All of us ingest and inhale heavy metals daily.  They are present in nature and their common feature is their toxicity.  They are not yet known to have any biological function useful to man.  Indeed the less of them one has, the better one's health.  This does not mean that there is any danger in ingesting a single microgramme.  It is all a question of dose.  Two points deserve special attention.

The thresholds. Working out how to calculate thresholds means placing their importance in relative terms since there is considerable uncertainty.  Particular care needs to be taken when transposing standards drawn up in one country.  When a country does not produce, it obviously wants its imports to contain the least possible amounts of contaminants.  If a country does produce, this involves its soil and subsoil meaning that both may contribute doses of contaminants to the products, although without this being hazardous.  The French approach is to evaluate risks.  In the case of thiomersal for example, a preservative containing mercury, the panic stems from the calculation of mercury in vaccines for babies in the United States.  Such a calculation is meaningless here for the simple reason that there is no mercury in baby vaccines in France.

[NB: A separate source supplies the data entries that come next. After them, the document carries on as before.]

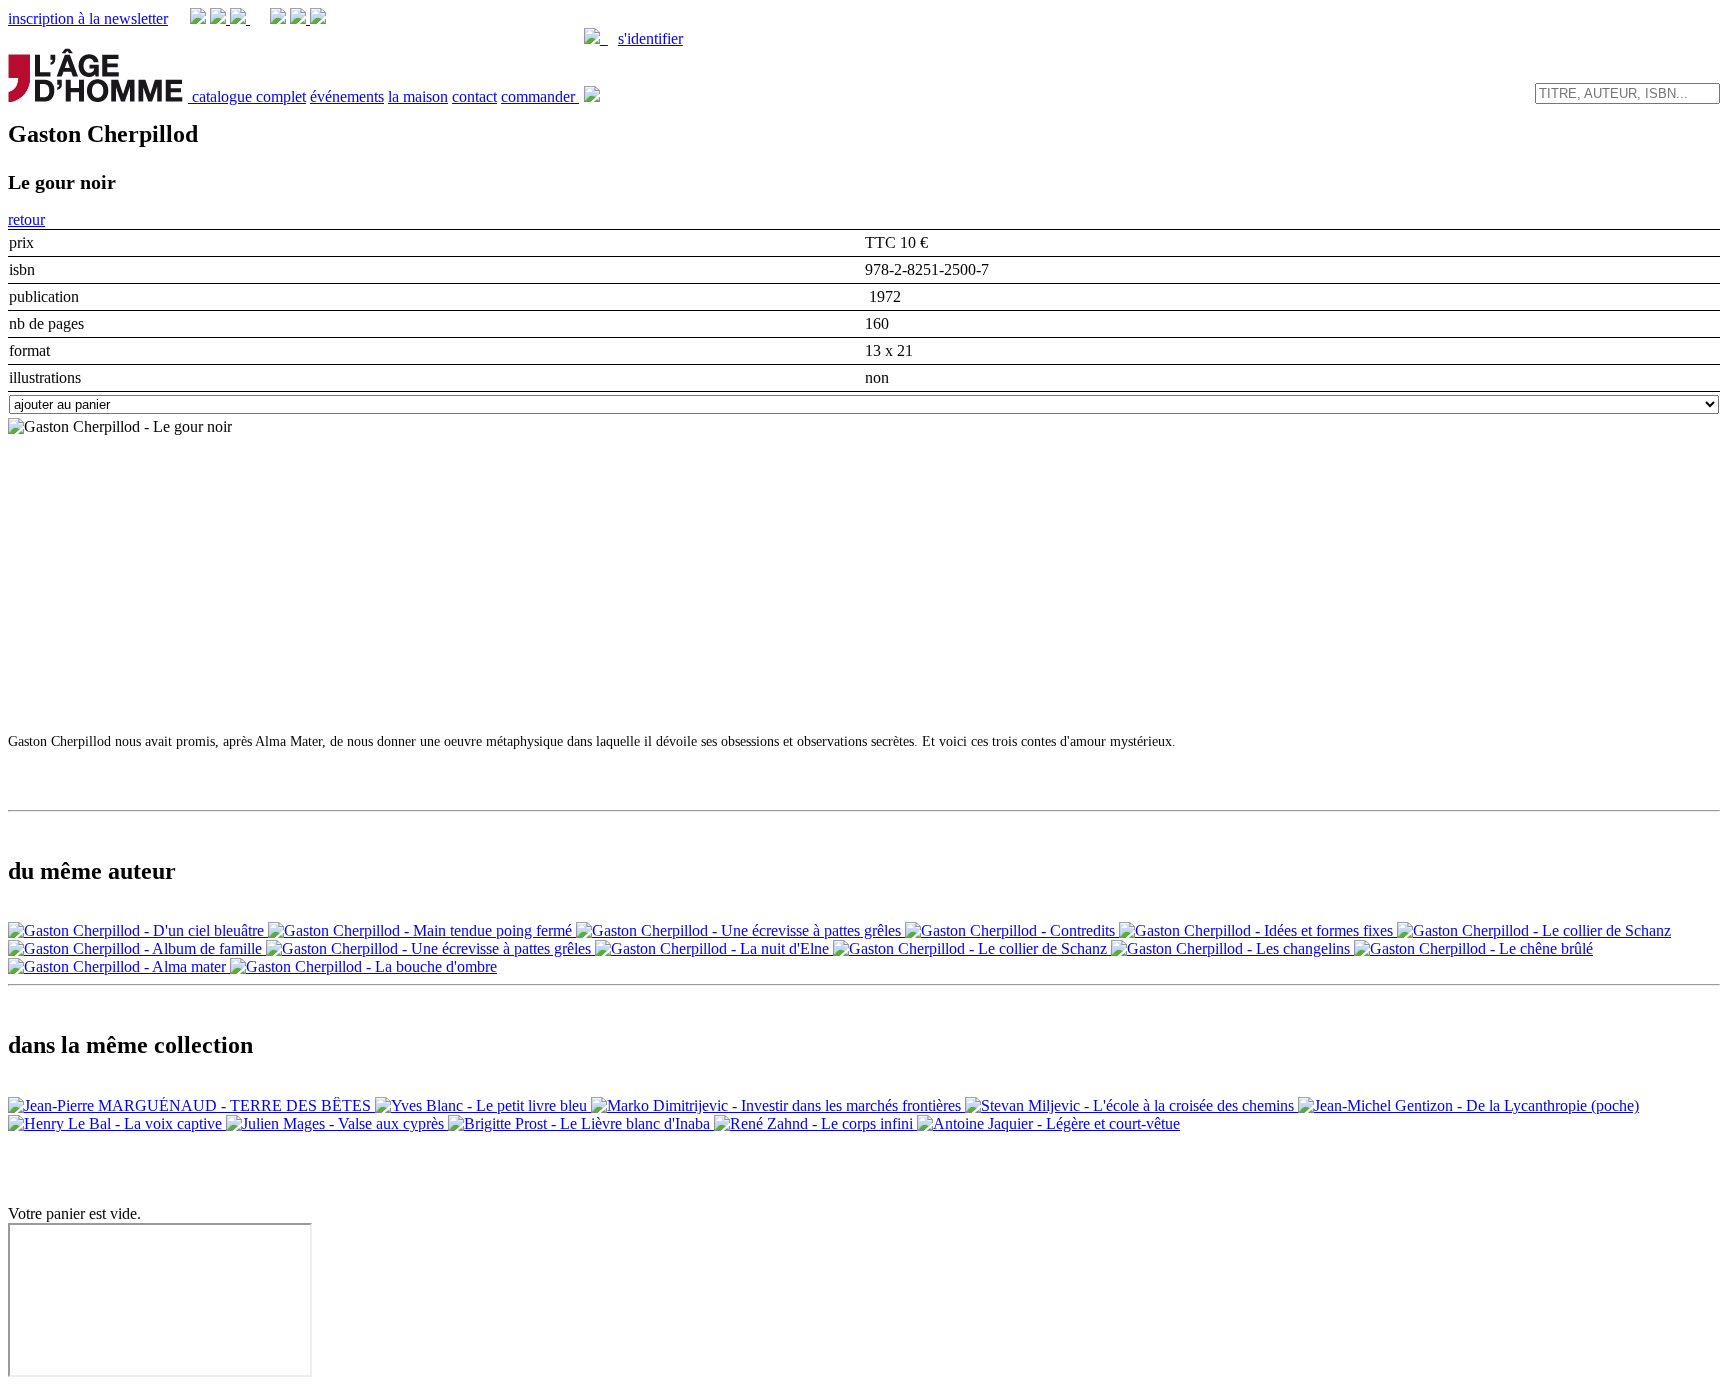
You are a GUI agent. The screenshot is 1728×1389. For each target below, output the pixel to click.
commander (540, 96)
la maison (418, 96)
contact (474, 96)
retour (26, 219)
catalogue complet (249, 96)
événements (347, 96)
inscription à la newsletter (88, 18)
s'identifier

The targets to be given special attention.  France is in the initial stage of understanding heavy metals, with a wide and reassuring panorama, but attention should now be focused on the populations and sites exposed to risk: estuaries, the region of Provence-Alpes-Côte d'Azur and, primarily, the overseas territories.  The unduly high ingestion of the populations of the overseas territories - between +15% and +50% according to the metal concerned - is the result of there being no waste management policy.  Actions targeted on a few groups at risk will always be more effective and less costly than the global standards-based approach.  Eliminating lead pipes will cost 70 billion French francs for a practically negligible result, while there are much more serious instances of poisoning that also exist.  Instead of chaotic actions on a step-by-step basis, sometimes going along with the exposure of problems in the media, the rapporteur calls for priorities to be defined: for example the lead in paint in old buildings, or the poisoning of the public by mercury.

The report concludes with a whole series of recommendations including the polishing of amalgam, the replacement of lead shot by non-toxic ammunition for hunting, an audit of the ways in which health checks are carried out on imports, the archiving of soil specimens, and so on.